The Culture, Welsh Language, and Communications committee of the Welsh Parliament (2020) is examining the impact of the pandemic on sport at grassroots and elite levels. The types of solutions developed in the paper can be used to analyse policy impacts on spatial patterns of accessibility across the age groups and communities of Wales. This will allow us to monitor post-pandemic responses which aim to increase sports participation particularly amongst females, ethnic minorities and those living in deprived communities.
This software can also be used to monitor access to other types of formal or informal opportunities for exercise or to examine potential inequalities in access to green spaces. This is timely as it would respond to recent calls to create neighbourhoods where facilities and services are within a short walking or cycling distance from people’s homes.
Sport Wales is active in promoting the role of sport in helping communities recover from the impacts of the pandemic in Wales. This has involved developing funding schemes aimed at helping those clubs and organisations most severely impacted by COVID-19, enhancing facilities available to existing participants as well as helping to attract new audiences to a wide range of physical activity opportunities.
Inequalities in physical activity patterns were shown to have widened during lockdown and this is even more pronounced for children living in deprived areas. Responding to these survey findings the interim Chief Executive of Sport Wales Brian Davies drew attention to the need “to make sport and physical activity as accessible as possible and target our resources to reach those communities and groups who are statistically less active.”
At the same time, the importance of access to indoor and outdoor activity opportunities on aspects of mental and physical health have been to the fore in discussions regarding the impact of COVID-19 on social groups.
A recent study in the United States, for example, has highlighted how spending time in activity spaces with access to indoor fitness centres, interacts with the types of advantages of living in more socioeconomically advantaged neighbourhoods, to reduce the risk of diabetes.
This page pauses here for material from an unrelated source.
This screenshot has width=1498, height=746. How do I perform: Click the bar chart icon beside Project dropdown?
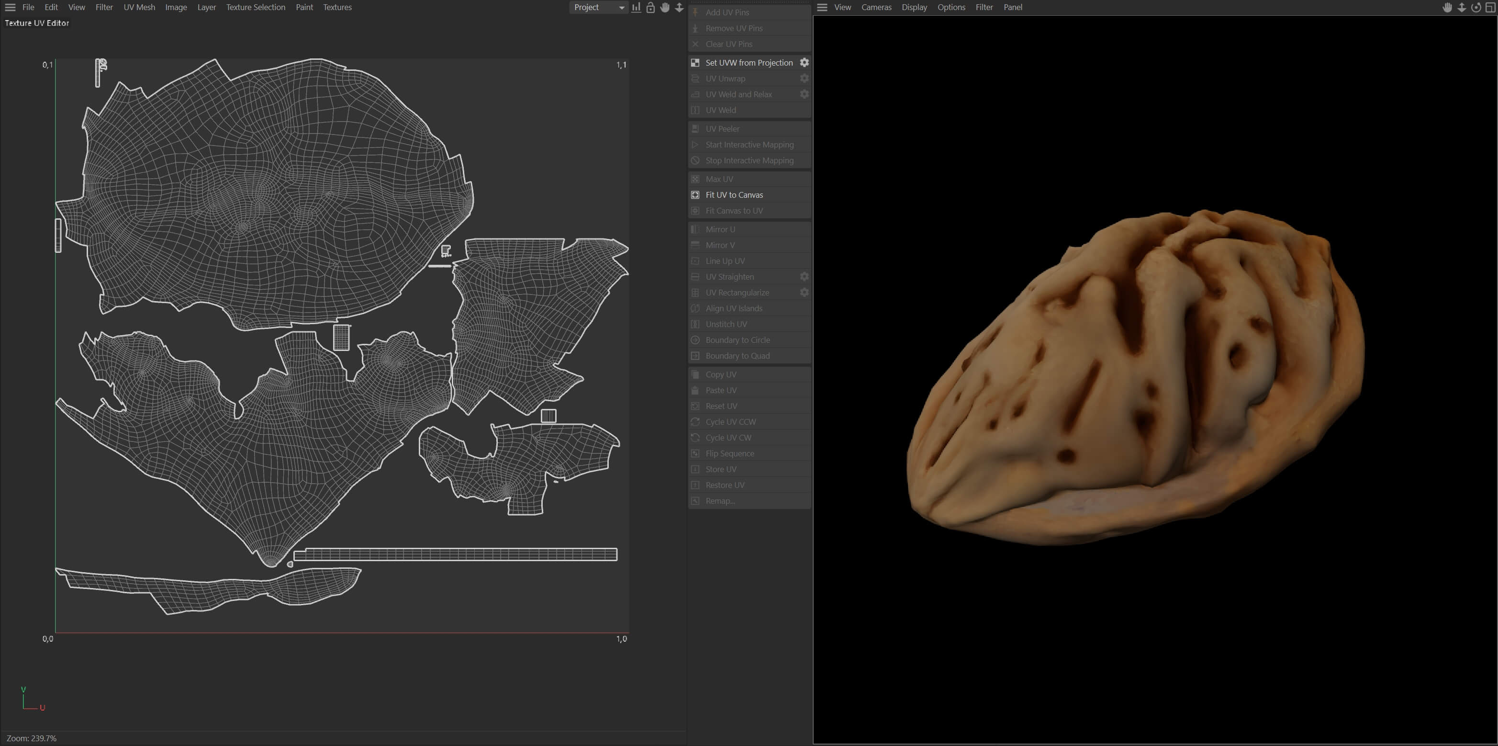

The need for improvements in access to exercise opportunities has been echoed by the Future Generations Commissioner, Sophie Howe, who has reiterated the need for public green spaces to promote physical and mental health by calling for such opportunities to be made available within four minutes’ walk (about 330yds or 300m) of homes in towns, cities and villages throughout Wales.
Following on from a decade of austerity, we may anticipate further financial pressures on services, including some recreational facilities, which combined with potential withdrawal of some public transport routes, will impact on overall levels of accessibility.
During the pandemic, leisure trusts and privately run leisure centres/gyms have been severely impacted by the loss of revenue that threaten their existence. At a time of potential austerity-driven reductions in support for some activities and the likely continued need for social distancing for the foreseeable future, we could anticipate an increase in demand for the types of facilities that could help address some of the health concerns that have arisen during the pandemic. Models that can help us understand the complex relationships between such supply-and-demand-led factors on overall patterns of accessibility will therefore be crucial if we are to identify spatial and social inequalities in the provision of recreational (and other) services.
GIS-based techniques have the potential to monitor such patterns and examine the implications of policies in both reactive and proactive ways. For example, If there are changes in the location of services in response to a continuation of trends in working patterns experienced in lockdown, research will be needed to examine the implications of such service reconfiguration on any existing social and spatial inequalities in provision.
By developing techniques that include a wide range of transport modes under different policy scenarios, the implications for those without access to private means of transport can be integrated within such models to help understand the impacts on those communities with poorer levels of public transport provision or for those who have unreasonable distances to travel. This can contribute to debates surrounding policies geared towards promoting active travel, encouraging us all to either walk or cycle to access jobs and services, which can ultimately benefit both our individual health outcomes and the wider environment.